Palo cortado, on the other hand, aspires to be an amontillado, but “mysteriously” loses its flor early, almost “by accident,” Mata says. Because of this, palo cortado produces more oxidative flavors, akin to the rich, nutty characteristics of oloroso.
Tapas are a great pairing for these nuanced wines, but Sinclair encourages experimenting with “anything where there’s some fermentation taking place,” like a rich, gelatinous tonkatsu ramen, or Korean dishes with kimchi.
Oloroso (Oxidatively Aged)
An oloroso is a fully oxidized wine that never saw flor coverage in the barrel.
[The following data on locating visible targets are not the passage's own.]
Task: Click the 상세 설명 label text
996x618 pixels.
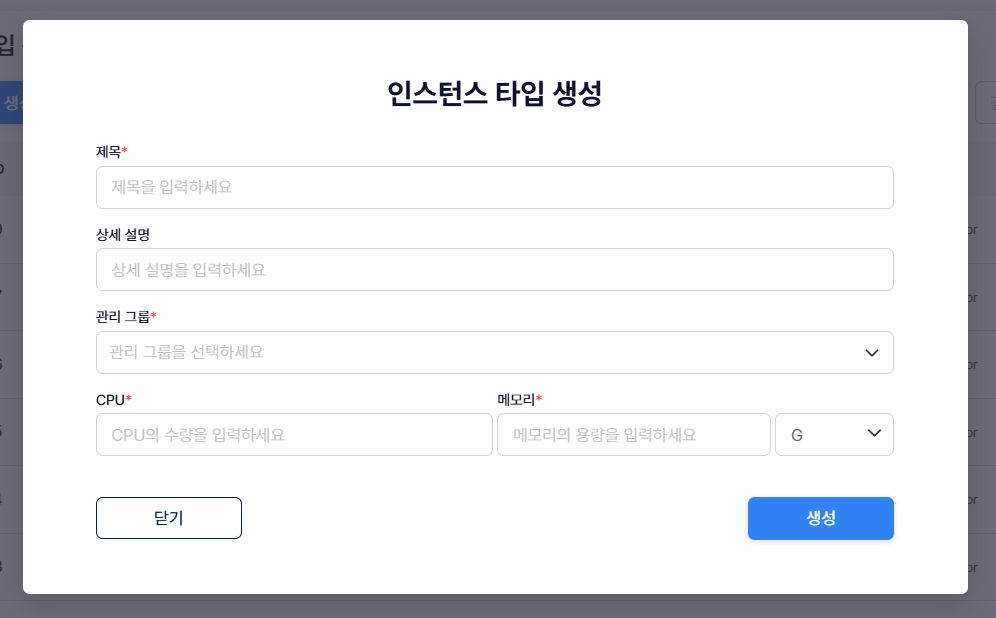Action: tap(122, 234)
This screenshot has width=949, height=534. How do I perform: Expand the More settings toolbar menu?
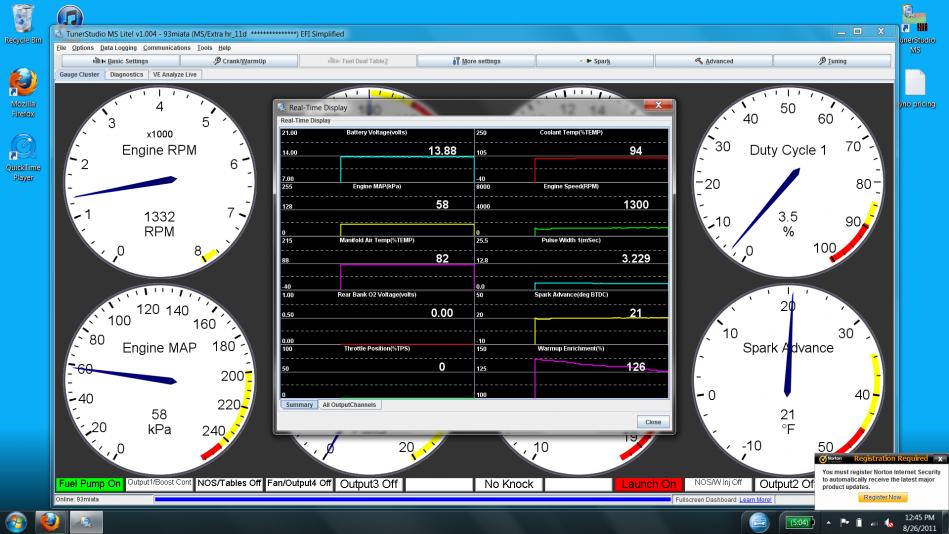474,61
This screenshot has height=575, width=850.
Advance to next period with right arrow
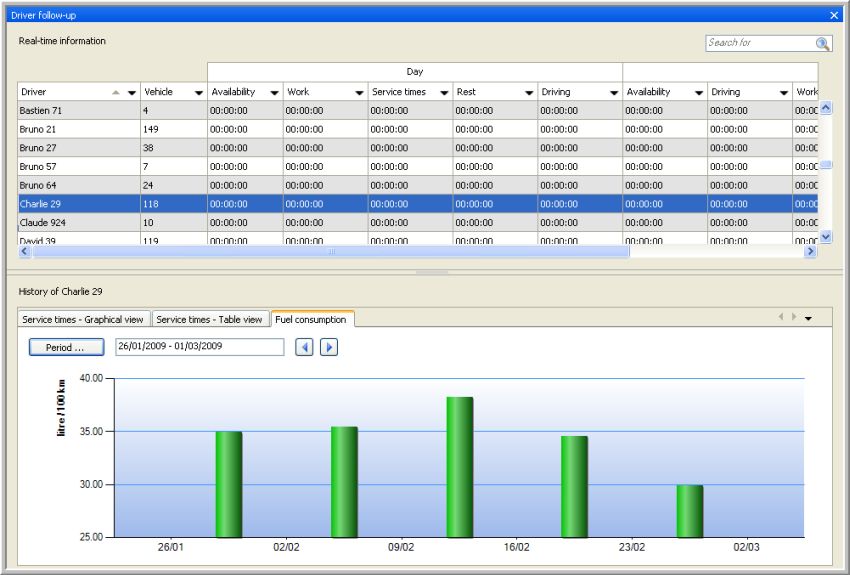point(329,347)
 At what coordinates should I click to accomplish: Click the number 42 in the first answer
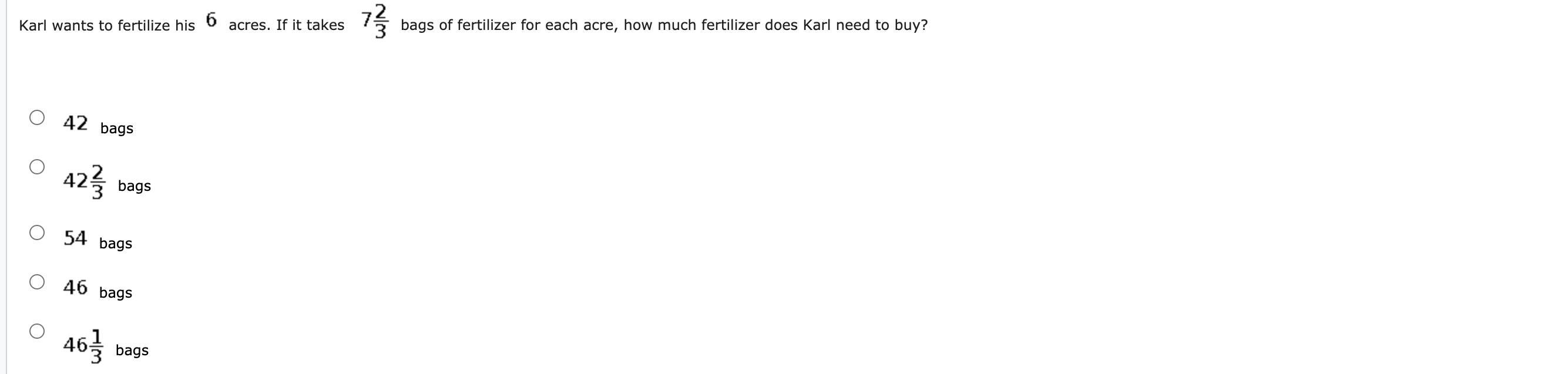[75, 123]
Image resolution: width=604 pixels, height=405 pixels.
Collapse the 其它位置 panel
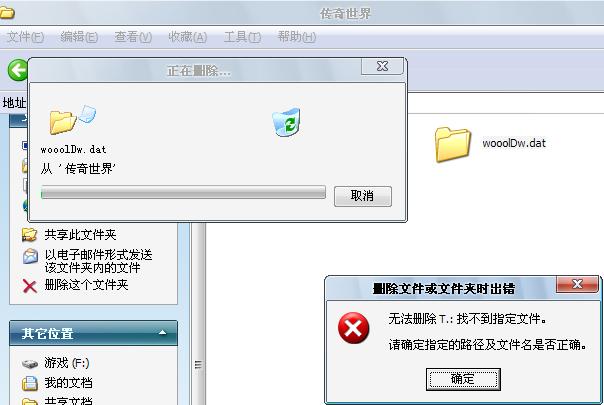click(163, 332)
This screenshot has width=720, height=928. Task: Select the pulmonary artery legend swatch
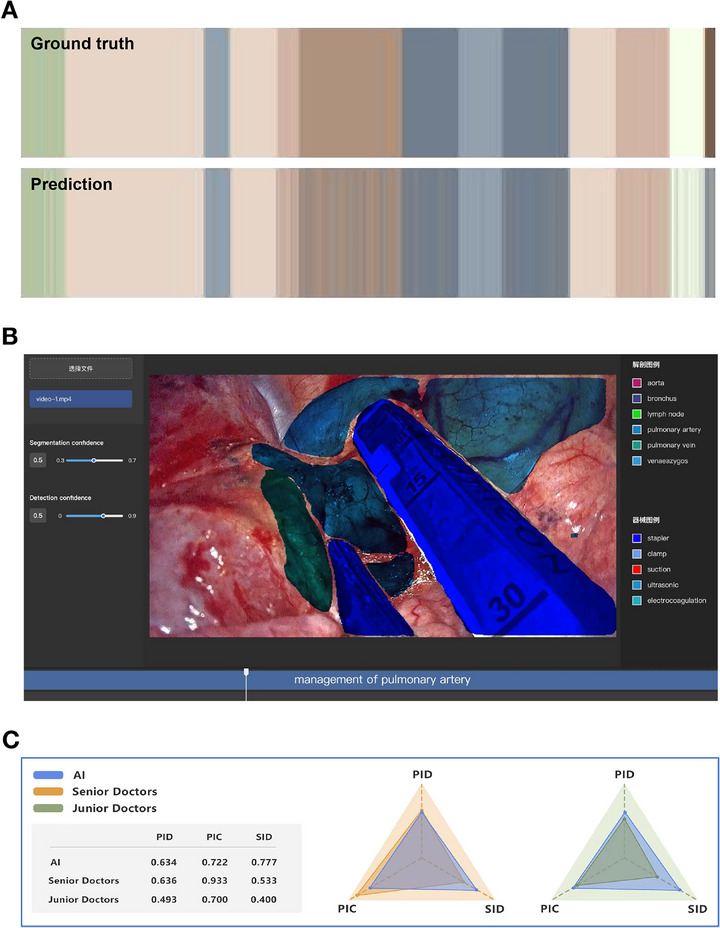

For this reason, oloroso sherries are “always very nutty, very rich, very powerful, and full-bodied,” Mata says. Oloroso’s “bigger and richer” flavors make it a prime candidate for pairing with short ribs, oxtail, umami-driven cheeses, and spicy charcuterie, Sinclair says.
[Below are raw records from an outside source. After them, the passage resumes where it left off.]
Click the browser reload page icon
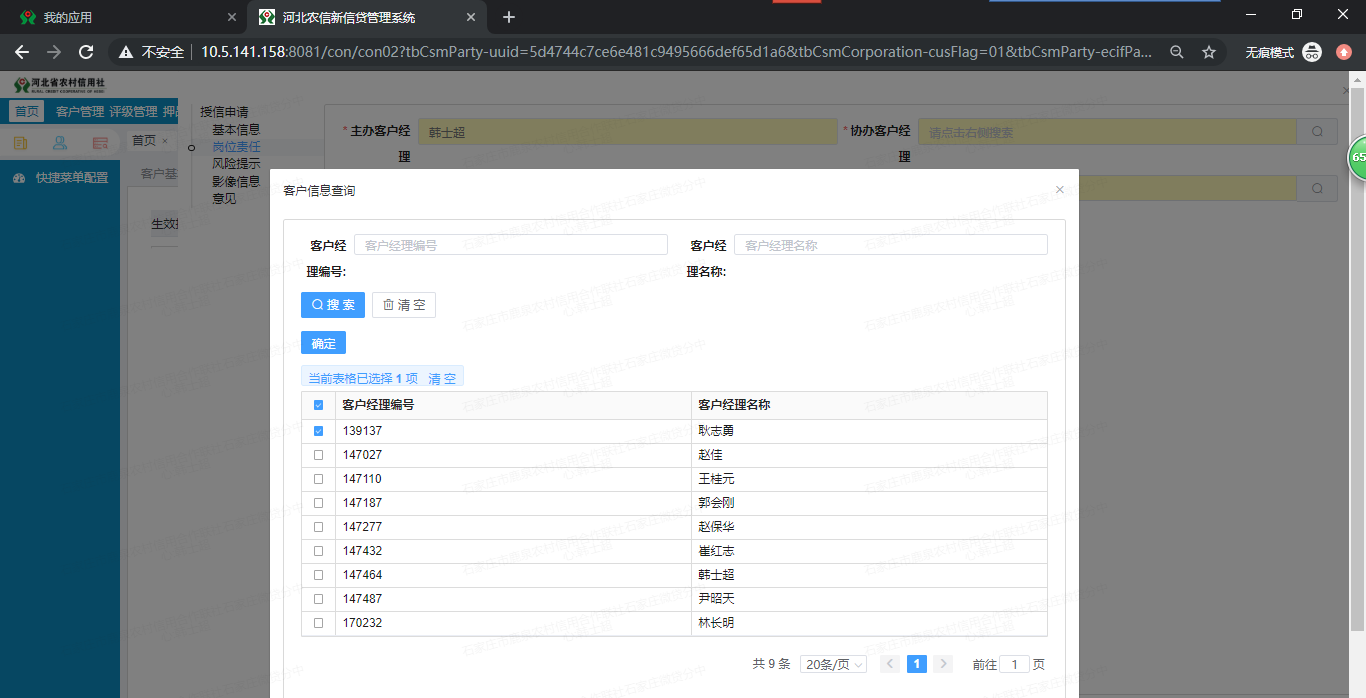This screenshot has width=1366, height=698. [86, 52]
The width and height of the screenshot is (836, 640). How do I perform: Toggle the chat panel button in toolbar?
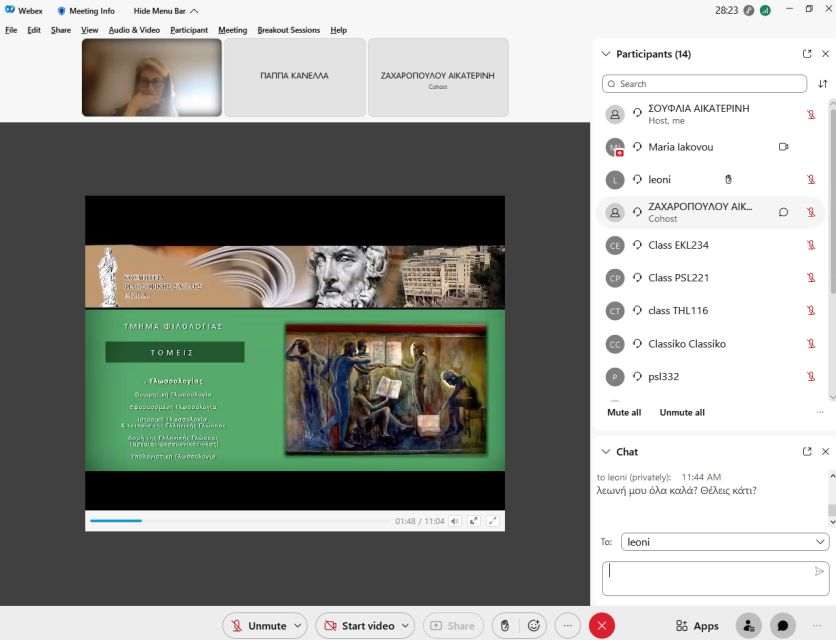point(782,626)
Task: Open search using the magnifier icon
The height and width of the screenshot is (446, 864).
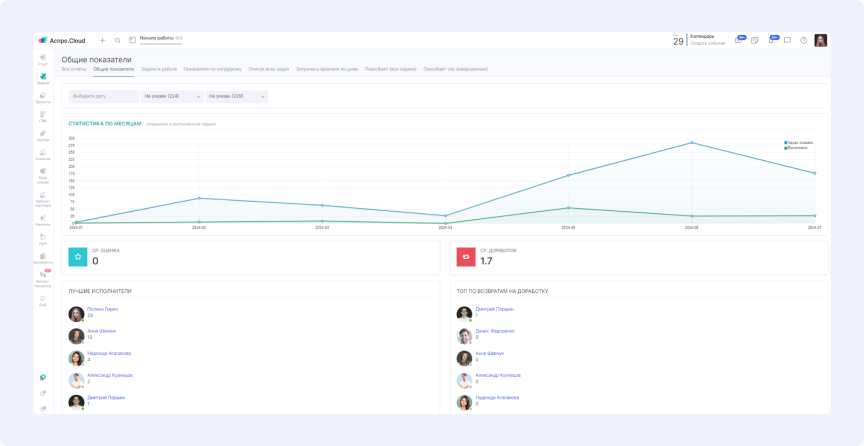Action: [x=117, y=40]
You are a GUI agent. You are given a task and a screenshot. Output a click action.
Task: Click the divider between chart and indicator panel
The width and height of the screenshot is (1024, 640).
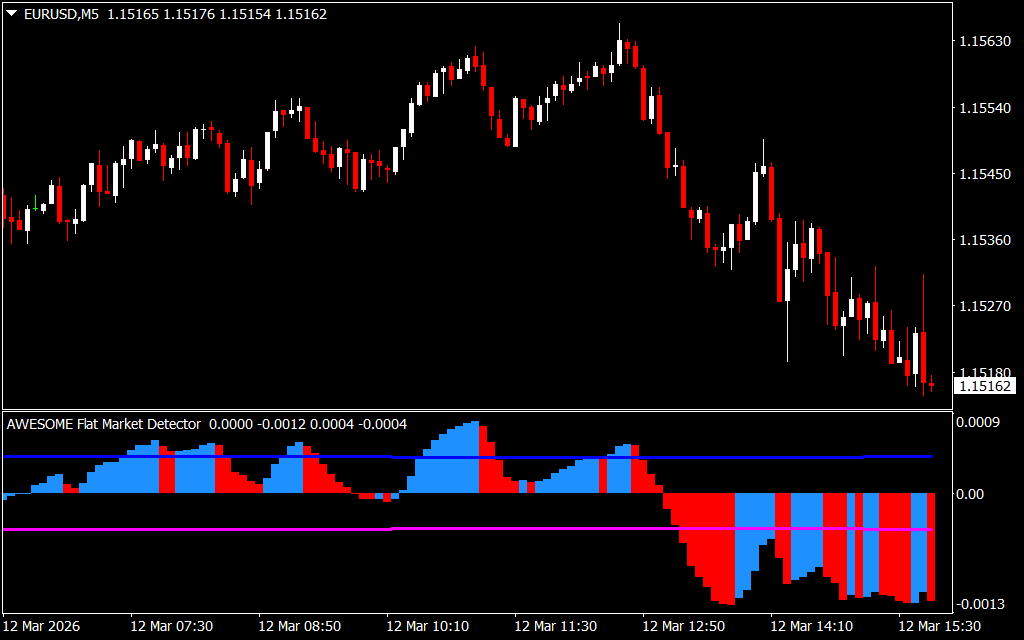point(478,410)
Cream sherry begins as dry sherry, then is blended with a sweet grape called Pedro Ximénez, or PX. “There are cream sherries that are amontillado-like, [and] there are cream sherries that are oloroso-like,” Mata says, but “you cannot really call it an amontillado or an oloroso.” The exception to the rule, this sweet sherry style has historically been the most abundant on the international market, Sinclair says. But that’s finally starting to change.
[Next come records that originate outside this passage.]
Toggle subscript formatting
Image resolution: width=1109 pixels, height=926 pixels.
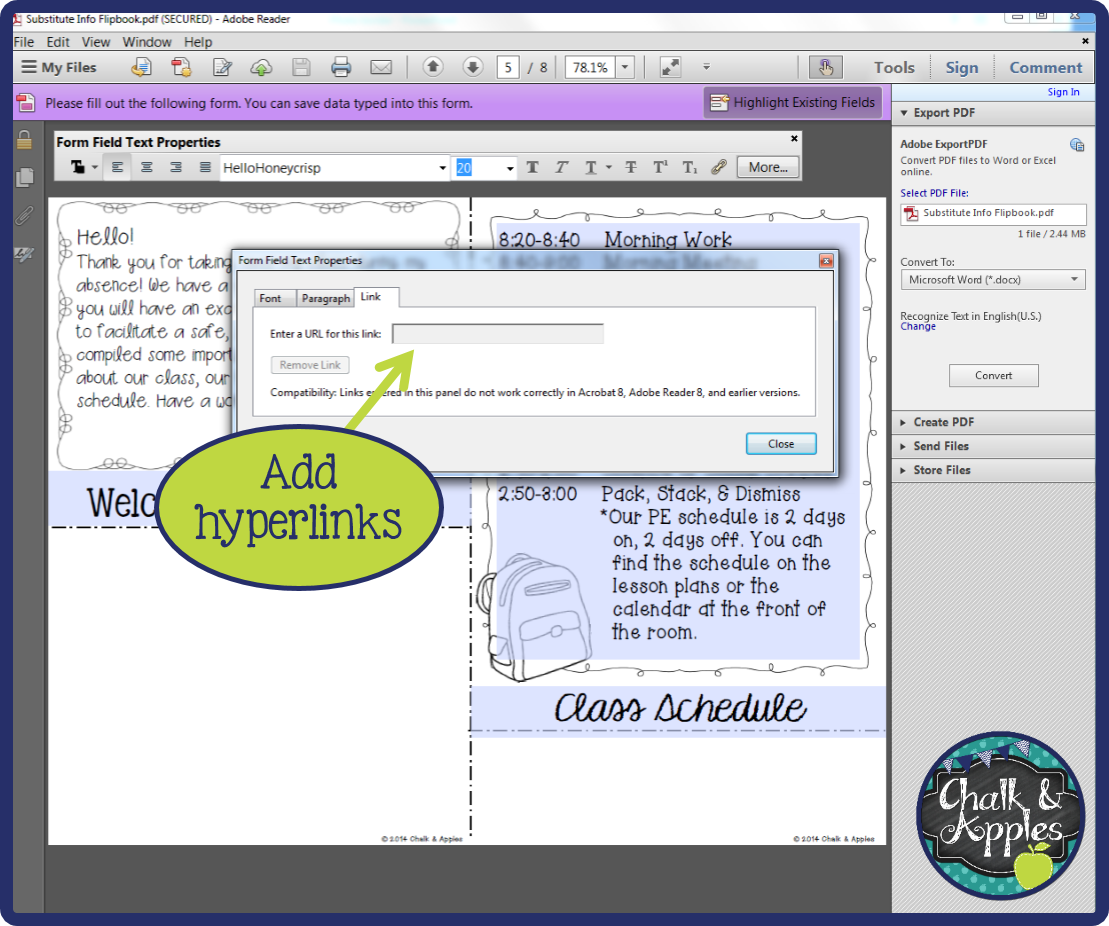(688, 167)
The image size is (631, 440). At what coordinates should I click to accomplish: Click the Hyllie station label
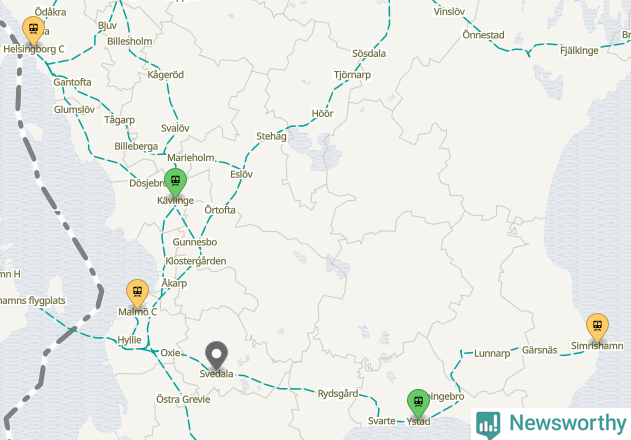click(130, 340)
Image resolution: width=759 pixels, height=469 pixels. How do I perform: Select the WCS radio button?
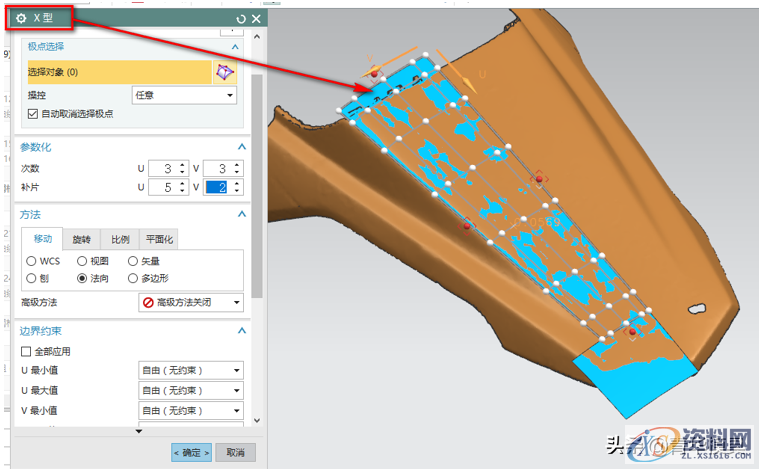coord(31,261)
As drinkers become more open-minded, embracing everything from cricket dinners to savory cocktails, sherry is destined for mainstream success. It is a versatile, food-friendly category, palatable in cocktails and straight sipping.
Or, as Sinclair sums it up: “[Sherries are] the driest white wines in the world, the sweetest wines in the world, and everything in between.”